Haiku Workshop: Haiku: Beyond the Basics
Lynette Arden presented some ideas to extend us beyond the usual guidelines provided for writing haiku in English.
wabi sabi –
- how it originated
- concepts used in haiku
Terms such as yugen and karumi (karumi as discussed by Susumu Tachiguchi (in World Haiku Review)
Martin Lucas in his essay Haiku as poetic spell: argues that haiku in the West has concentrated too much on content and must also look to the poetic element of haiku, as in the value of words and how they are used.

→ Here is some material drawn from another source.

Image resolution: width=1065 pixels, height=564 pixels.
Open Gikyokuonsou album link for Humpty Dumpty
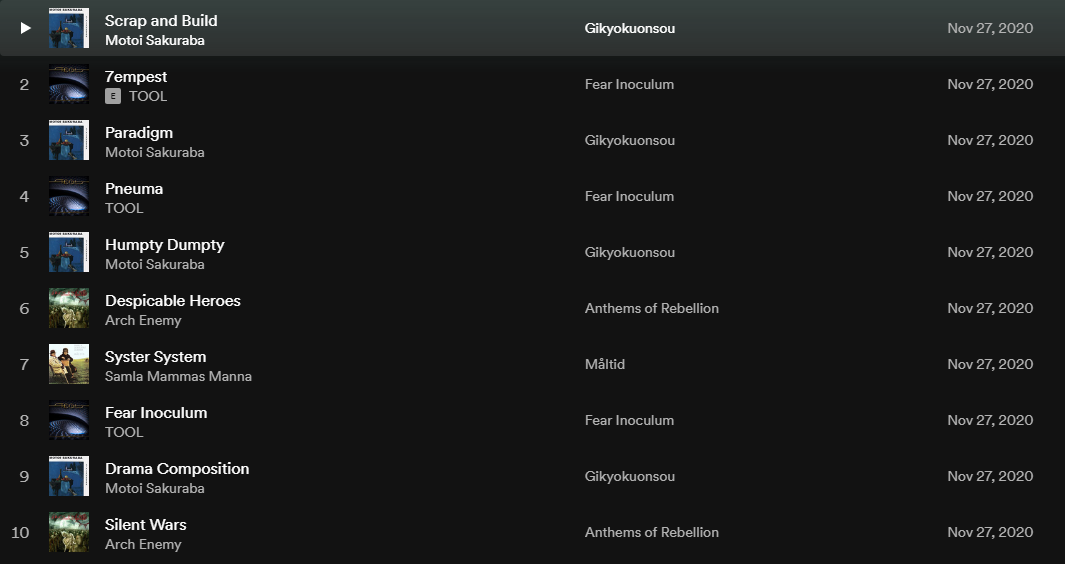(629, 252)
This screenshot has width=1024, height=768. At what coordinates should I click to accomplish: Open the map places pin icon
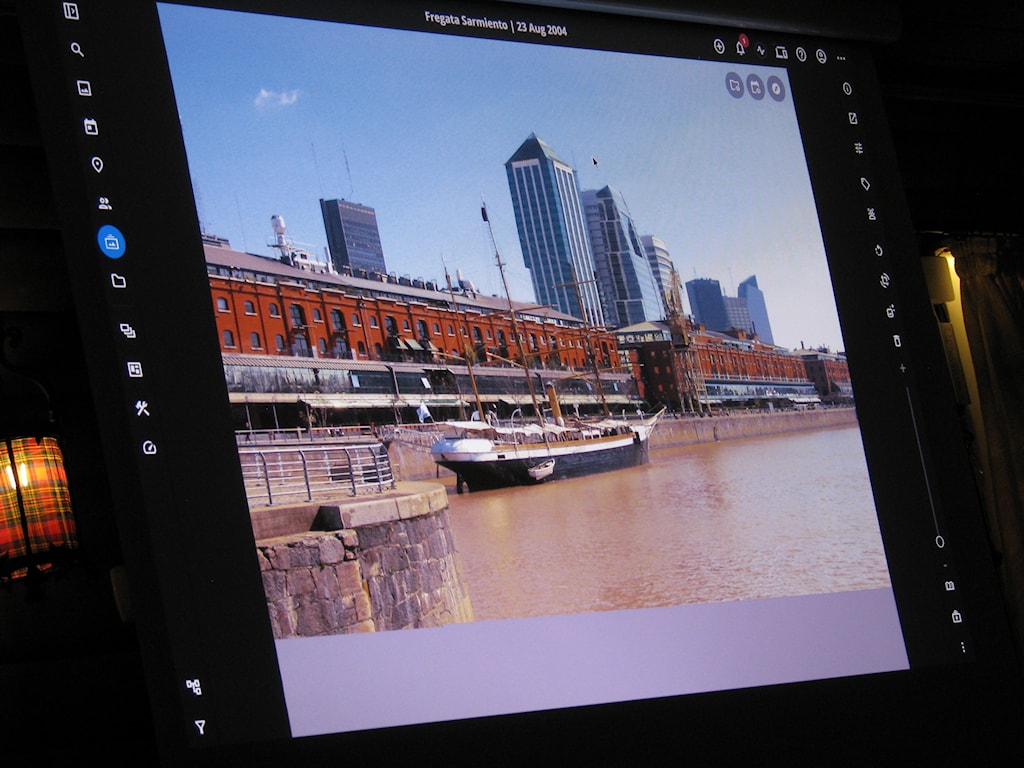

Beyond the Haiku Moment: Basho, Buson & Modern Haiku Myths
Haruo Shirane This basically looks at Japanese haiku as compared to Western and notes that in Japanese a time span can be used, whereas Western haiku are usually flatter. He looks at Japanese practice of imaginative haiku rather than just observational, and cultural and literary references in Japanese haiku. How can these be incorporated in the Western haiku tradition? Season for example is also a cultural reference in Japan. He also argues that urban lifestyle is what we live, not just rural. He talks about the divisions in haiku and senryu in Japan and what happens in the West.
Martin Lucas: Haiku as poetic spell http://haikupresence.org/essays/poetic%20spell
Haruo Shirane: Beyond the Haiku Moment: Basho, Buson & Modern Haiku Myths
Andrew Juniper: wabi sabi the Japanese art of impermanence (Tuttle Publishing 2003)
After these issues were discussed, members looked at examples of haiku they had researched, and we talked about these in relation to the material we had heard and in relation to our own understanding.
Following the short lunch break, members workshopped their own haiku.
Present: Lynette Arden, Julia Wakefield, Sara Abend-Sims, Margaret Fensom, Dawn Colsey, Maeve Archibald, Roger Higgins.
Apologies: Lee Bentley, Marilyn Linn
NEXT MEETING: Saturday 6 October: This will be a workshop meeting for members to share and get feedback for their own writing.